:: Work to complete ::
Lay out the lines of the records as a Markdown table with the columns "Row" and "Text", from the line containing "Select 繁體中文 language radio button" through the end of the records, and skip blank lines. Leave the pictures out of the table.

Records for locating described items
******************************
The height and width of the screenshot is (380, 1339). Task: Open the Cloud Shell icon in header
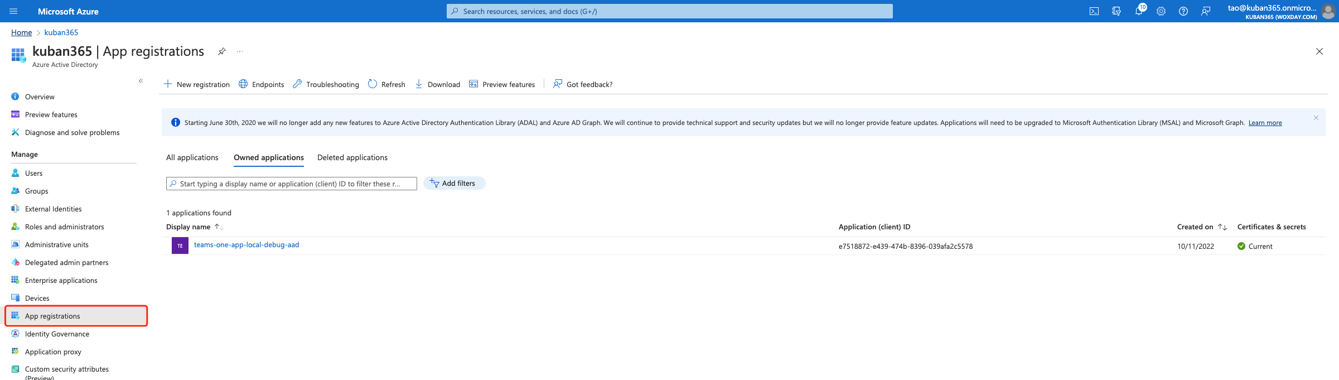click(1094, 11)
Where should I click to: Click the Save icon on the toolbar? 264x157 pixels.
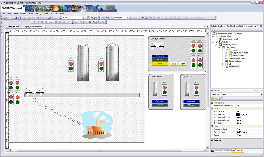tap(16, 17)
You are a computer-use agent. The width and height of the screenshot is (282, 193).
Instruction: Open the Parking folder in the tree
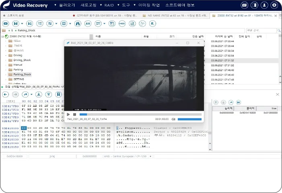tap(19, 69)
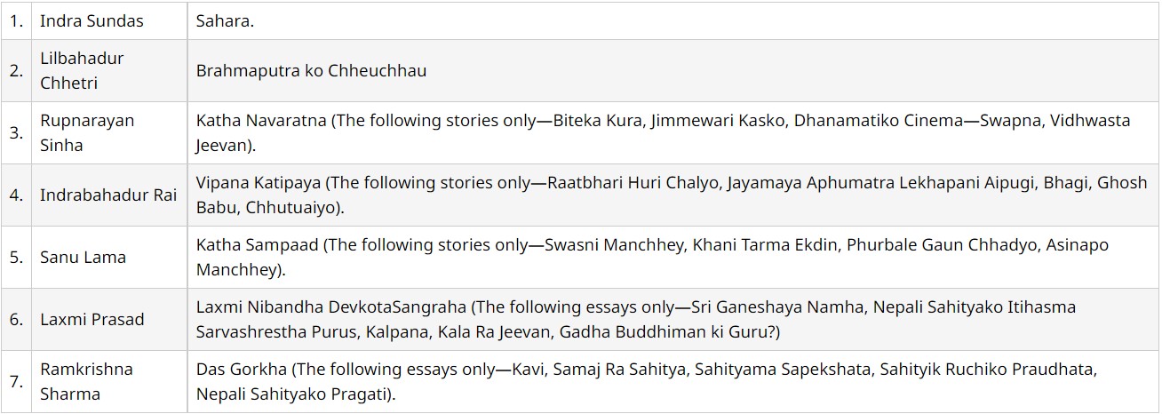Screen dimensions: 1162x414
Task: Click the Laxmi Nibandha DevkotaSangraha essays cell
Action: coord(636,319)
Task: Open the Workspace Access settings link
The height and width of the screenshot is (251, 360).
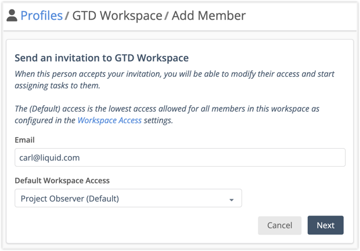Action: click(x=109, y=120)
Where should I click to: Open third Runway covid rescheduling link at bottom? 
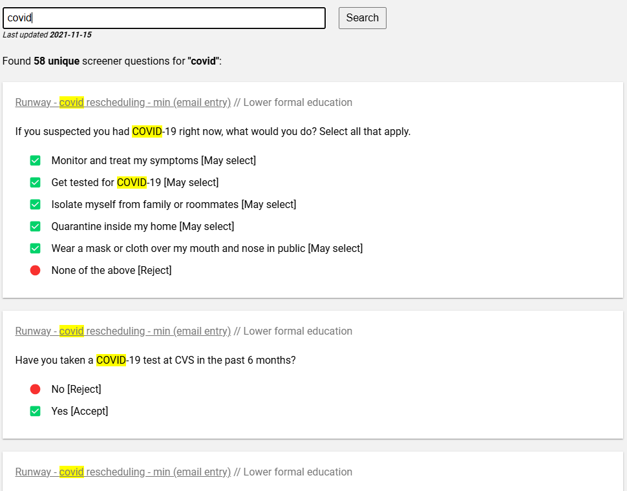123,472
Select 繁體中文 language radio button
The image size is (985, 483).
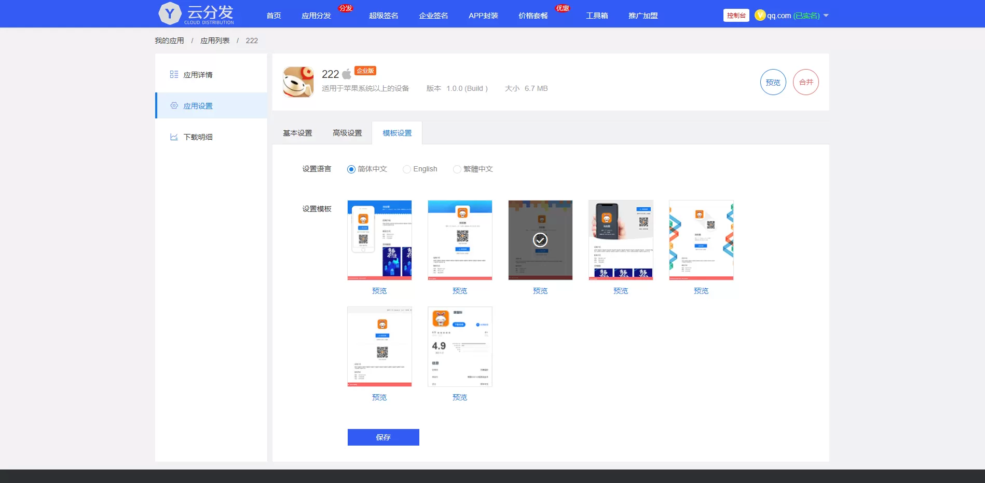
******************************
:: Exercise result ::
| Row | Text |
|---|---|
| 1 | Select 繁體中文 language radio button |
| 2 | The image size is (985, 483). |